=== Exercise material ===

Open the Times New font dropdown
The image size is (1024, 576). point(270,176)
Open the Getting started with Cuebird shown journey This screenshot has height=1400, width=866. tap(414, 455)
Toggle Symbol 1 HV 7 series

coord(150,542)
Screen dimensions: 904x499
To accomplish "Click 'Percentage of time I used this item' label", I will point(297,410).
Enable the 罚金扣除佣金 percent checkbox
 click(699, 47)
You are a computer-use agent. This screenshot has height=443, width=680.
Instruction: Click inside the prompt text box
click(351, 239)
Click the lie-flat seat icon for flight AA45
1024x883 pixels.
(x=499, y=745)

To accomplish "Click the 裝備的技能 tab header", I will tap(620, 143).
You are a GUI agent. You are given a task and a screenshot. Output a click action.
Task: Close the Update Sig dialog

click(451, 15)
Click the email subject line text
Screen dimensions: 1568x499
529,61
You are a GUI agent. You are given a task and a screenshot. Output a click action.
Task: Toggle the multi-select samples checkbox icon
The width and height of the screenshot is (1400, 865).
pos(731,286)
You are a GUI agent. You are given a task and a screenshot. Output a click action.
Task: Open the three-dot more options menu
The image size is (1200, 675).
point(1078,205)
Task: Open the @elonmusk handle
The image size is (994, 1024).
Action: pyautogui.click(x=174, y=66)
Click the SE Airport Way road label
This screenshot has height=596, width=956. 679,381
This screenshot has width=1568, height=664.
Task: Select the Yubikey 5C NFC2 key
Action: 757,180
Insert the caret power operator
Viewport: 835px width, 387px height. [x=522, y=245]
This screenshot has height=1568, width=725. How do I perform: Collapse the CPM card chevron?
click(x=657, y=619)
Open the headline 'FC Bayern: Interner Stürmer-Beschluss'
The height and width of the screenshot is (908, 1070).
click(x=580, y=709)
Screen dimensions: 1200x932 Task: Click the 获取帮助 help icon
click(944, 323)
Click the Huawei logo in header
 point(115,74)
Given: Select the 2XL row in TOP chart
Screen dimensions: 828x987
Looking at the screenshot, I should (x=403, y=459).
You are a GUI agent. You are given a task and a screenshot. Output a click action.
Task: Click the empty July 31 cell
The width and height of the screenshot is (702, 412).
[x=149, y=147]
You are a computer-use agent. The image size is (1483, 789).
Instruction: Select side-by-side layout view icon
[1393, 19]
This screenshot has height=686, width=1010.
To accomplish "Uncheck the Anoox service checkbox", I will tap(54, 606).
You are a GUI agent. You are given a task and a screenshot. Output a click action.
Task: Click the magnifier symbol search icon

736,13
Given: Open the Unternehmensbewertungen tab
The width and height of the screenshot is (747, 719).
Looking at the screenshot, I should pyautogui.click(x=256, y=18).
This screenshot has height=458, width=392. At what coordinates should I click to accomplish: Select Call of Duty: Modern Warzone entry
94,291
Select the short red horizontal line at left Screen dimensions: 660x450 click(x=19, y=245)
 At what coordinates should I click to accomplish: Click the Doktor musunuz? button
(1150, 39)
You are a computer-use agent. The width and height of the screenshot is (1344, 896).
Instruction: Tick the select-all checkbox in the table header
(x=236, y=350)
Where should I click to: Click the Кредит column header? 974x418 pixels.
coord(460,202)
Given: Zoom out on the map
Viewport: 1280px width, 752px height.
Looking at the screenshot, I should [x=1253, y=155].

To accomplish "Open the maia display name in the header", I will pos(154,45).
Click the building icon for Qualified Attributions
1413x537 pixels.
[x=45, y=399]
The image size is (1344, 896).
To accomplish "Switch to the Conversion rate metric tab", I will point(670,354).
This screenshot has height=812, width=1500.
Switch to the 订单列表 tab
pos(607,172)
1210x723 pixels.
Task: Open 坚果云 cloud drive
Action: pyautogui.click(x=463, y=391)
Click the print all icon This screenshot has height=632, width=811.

===

■ Problem to solve:
Retype all the data, keeping every character the same.

■ Exercise answer:
Open the Times New font dropdown
The image size is (1024, 576). point(270,176)
Open the Getting started with Cuebird shown journey This screenshot has height=1400, width=866. tap(414, 455)
Toggle Symbol 1 HV 7 series

coord(150,542)
Screen dimensions: 904x499
To accomplish "Click 'Percentage of time I used this item' label", I will point(297,410).
Enable the 罚金扣除佣金 percent checkbox
 click(699, 47)
You are a computer-use agent. This screenshot has height=443, width=680.
Instruction: Click inside the prompt text box
click(351, 239)
Click the lie-flat seat icon for flight AA45
1024x883 pixels.
(x=499, y=745)

To accomplish "Click the 裝備的技能 tab header", I will tap(620, 143).
You are a GUI agent. You are given a task and a screenshot. Output a click action.
Task: Close the Update Sig dialog

click(451, 15)
Click the email subject line text
Screen dimensions: 1568x499
529,61
You are a GUI agent. You are given a task and a screenshot. Output a click action.
Task: Toggle the multi-select samples checkbox icon
The width and height of the screenshot is (1400, 865).
pos(731,286)
You are a GUI agent. You are given a task and a screenshot. Output a click action.
Task: Open the three-dot more options menu
The image size is (1200, 675).
point(1078,205)
Task: Open the @elonmusk handle
The image size is (994, 1024).
Action: pyautogui.click(x=174, y=66)
Click the SE Airport Way road label
This screenshot has height=596, width=956. 679,381
This screenshot has width=1568, height=664.
Task: Select the Yubikey 5C NFC2 key
Action: 757,180
Insert the caret power operator
Viewport: 835px width, 387px height. [x=522, y=245]
This screenshot has height=1568, width=725. How do I perform: Collapse the CPM card chevron?
click(x=657, y=619)
Open the headline 'FC Bayern: Interner Stürmer-Beschluss'
The height and width of the screenshot is (908, 1070).
click(x=580, y=709)
Screen dimensions: 1200x932 Task: Click the 获取帮助 help icon
click(944, 323)
Click the Huawei logo in header
 point(115,74)
Given: Select the 2XL row in TOP chart
Screen dimensions: 828x987
Looking at the screenshot, I should (x=403, y=459).
You are a GUI agent. You are given a task and a screenshot. Output a click action.
Task: Click the empty July 31 cell
The width and height of the screenshot is (702, 412).
[x=149, y=147]
You are a computer-use agent. The image size is (1483, 789).
Instruction: Select side-by-side layout view icon
[1393, 19]
This screenshot has height=686, width=1010.
To accomplish "Uncheck the Anoox service checkbox", I will tap(54, 606).
You are a GUI agent. You are given a task and a screenshot. Output a click action.
Task: Click the magnifier symbol search icon

736,13
Given: Open the Unternehmensbewertungen tab
The width and height of the screenshot is (747, 719).
Looking at the screenshot, I should pyautogui.click(x=256, y=18).
This screenshot has height=458, width=392. At what coordinates should I click to accomplish: Select Call of Duty: Modern Warzone entry
94,291
Select the short red horizontal line at left Screen dimensions: 660x450 click(x=19, y=245)
 At what coordinates should I click to accomplish: Click the Doktor musunuz? button
(1150, 39)
You are a computer-use agent. The width and height of the screenshot is (1344, 896).
Instruction: Tick the select-all checkbox in the table header
(x=236, y=350)
Where should I click to: Click the Кредит column header? 974x418 pixels.
coord(460,202)
Given: Zoom out on the map
Viewport: 1280px width, 752px height.
Looking at the screenshot, I should [x=1253, y=155].

To accomplish "Open the maia display name in the header", I will pos(154,45).
Click the building icon for Qualified Attributions
1413x537 pixels.
[x=45, y=399]
The image size is (1344, 896).
To accomplish "Switch to the Conversion rate metric tab", I will point(670,354).
This screenshot has height=812, width=1500.
Switch to the 订单列表 tab
pos(607,172)
1210x723 pixels.
Task: Open 坚果云 cloud drive
Action: pyautogui.click(x=463, y=391)
Click the print all icon This screenshot has height=632, width=811.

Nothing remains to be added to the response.